◆ **Consigne écrite 1**
Dans le texte sur l'extension de la mairie d'Armaillé, pour quelle raison la possibilité de racheter une maison à vendre en centre bourg a-t-elle été abandonnée ?

◆ **Texte**
================================

3. En premier lieu, Mme E... soutient que le projet soumis au préfet de Maine-et-Loire aurait différé de celui finalement arrêté par celui-ci. Si le projet en litige a évolué entre la première délibération du conseil municipal du 28 avril 2010 évoquant la volonté de la commune d'acquérir une surface supplémentaire le long de la mairie et la délibération du 23 juillet 2014 sollicitant l'intervention du préfet pour la mise en oeuvre de la procédure d'expropriation, il ressort des termes de cette dernière délibération, transmise au préfet et sur laquelle celui-ci s'est fondé pour entamer la procédure d'utilité publique, que celle-ci mentionne un projet d'extension de la mairie pour notamment la mise aux normes suivant la réglementation " loi handicap " et le " respect du code du travail pour la mise en place de sanitaires pour le personnel et pour le public ". Aux termes de l'article 1er de l'arrêté du 18 novembre 2014, le préfet a décidé l'ouverture et l'organisation d'enquêtes préalables à la déclaration d'utilité publique et parcellaire en vue de l'extension de la mairie sur le territoire de la commune d'Armaillé. Ainsi, le moyen tiré de ce que l'objet de l'arrêté contesté du préfet différerait de la demande de la commune doit être écarté.

4. En deuxième lieu, selon les dispositions de l'article R.11-3 du code de l'expropriation pour cause d'utilité publique précité, la notice explicative indique l'objet de l'opération et les raisons pour lesquelles, notamment du point de vue de l'insertion dans l'environnement, parmi les partis envisagés, le projet soumis à l'enquête a été retenu. Cette disposition n'a ni pour objet ni pour effet de contraindre la collectivité bénéficiaire de l'expropriation à envisager tous les projets éventuellement susceptibles de répondre à l'intérêt général recherché. Selon les termes de la notice explicative : " la collectivité a étudié toutes les autres solutions : il n'existe pas d'autres possibilités d'agrandissement de la mairie sans empiéter sur la cour de l'école ou sur la RD 182. La construction d'une nouvelle mairie est trop onéreuse pour une petite commune comme Armaillé et celle-ci ne dispose pas de foncier disponible à cet effet. La possibilité de rachat d'une maison à vendre en centre bourg, un moment envisagée, a été abandonnée car jugée trop coûteuse compte tenu des travaux de rénovation à réaliser. ". Ces hypothèses alternatives, pas plus que celles suggérées par Mme E... dans ses écritures, ne sauraient être regardées comme un "parti envisagé", au sens des dispositions de l'article R. 11-3 du code de l'expropriation pour cause d'utilité publique par la collectivité, la commune d'Armaillé n'ayant étudié que le seul projet qui était soumis à l'enquête. Dès lors, le moyen tiré de la méconnaissance des dispositions de l'article R.11-3 du code de l'expropriation pour cause d'utilité publique doit être écarté.

================================

◆ **Données fournies**
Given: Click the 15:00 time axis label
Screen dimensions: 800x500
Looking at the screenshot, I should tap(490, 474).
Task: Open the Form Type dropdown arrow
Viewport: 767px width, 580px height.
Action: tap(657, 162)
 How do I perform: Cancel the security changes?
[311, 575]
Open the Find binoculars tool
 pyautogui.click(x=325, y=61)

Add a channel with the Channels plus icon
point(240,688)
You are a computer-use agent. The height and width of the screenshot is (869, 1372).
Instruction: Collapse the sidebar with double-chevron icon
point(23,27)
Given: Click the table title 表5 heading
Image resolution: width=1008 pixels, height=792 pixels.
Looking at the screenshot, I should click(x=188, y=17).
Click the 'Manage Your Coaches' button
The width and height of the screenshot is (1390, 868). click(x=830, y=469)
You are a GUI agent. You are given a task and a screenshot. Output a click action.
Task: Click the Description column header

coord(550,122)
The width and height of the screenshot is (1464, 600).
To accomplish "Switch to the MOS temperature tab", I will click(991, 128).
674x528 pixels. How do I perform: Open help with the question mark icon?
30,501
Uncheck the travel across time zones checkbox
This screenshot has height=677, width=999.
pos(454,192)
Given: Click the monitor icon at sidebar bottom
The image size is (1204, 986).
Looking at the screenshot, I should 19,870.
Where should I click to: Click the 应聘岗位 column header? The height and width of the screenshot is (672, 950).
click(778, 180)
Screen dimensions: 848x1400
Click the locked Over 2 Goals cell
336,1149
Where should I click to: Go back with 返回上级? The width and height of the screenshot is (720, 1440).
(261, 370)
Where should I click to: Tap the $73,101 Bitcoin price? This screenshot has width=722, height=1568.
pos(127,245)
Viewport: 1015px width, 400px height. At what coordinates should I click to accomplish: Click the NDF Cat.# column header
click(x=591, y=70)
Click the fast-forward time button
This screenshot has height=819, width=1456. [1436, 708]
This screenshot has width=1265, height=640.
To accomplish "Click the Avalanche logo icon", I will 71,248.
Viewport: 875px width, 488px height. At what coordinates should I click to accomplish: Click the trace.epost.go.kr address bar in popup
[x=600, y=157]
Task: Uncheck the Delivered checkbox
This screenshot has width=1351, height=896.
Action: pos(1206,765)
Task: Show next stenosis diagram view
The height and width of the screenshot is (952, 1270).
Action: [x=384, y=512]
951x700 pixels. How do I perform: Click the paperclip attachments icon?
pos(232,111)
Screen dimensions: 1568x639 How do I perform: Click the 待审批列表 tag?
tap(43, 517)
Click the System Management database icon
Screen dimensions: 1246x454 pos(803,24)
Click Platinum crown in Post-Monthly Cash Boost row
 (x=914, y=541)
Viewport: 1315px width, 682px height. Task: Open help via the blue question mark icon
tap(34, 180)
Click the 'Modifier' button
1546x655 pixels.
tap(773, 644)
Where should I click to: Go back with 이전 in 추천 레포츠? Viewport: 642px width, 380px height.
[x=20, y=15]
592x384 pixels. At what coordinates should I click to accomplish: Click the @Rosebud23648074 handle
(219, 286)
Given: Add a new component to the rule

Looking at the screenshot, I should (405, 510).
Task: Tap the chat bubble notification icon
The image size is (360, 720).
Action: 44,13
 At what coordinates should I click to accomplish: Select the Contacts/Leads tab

================================

◆ **Consigne écrite 2**
Remplacez "Cancel" par "Revert" dans les enregistrements, du tout premier jusqu'à la ligne contenant "point(240,688)" incluse, et recopiez ces lignes sans aucune autre modification.

◆ **Réponse attendue 1**
Elle a été jugée trop coûteuse compte tenu des travaux de rénovation à réaliser.

◆ **Réponse attendue 2**
Given: Click the 15:00 time axis label
Screen dimensions: 800x500
Looking at the screenshot, I should tap(490, 474).
Task: Open the Form Type dropdown arrow
Viewport: 767px width, 580px height.
Action: tap(657, 162)
 How do I perform: Revert the security changes?
[311, 575]
Open the Find binoculars tool
 pyautogui.click(x=325, y=61)

Add a channel with the Channels plus icon
point(240,688)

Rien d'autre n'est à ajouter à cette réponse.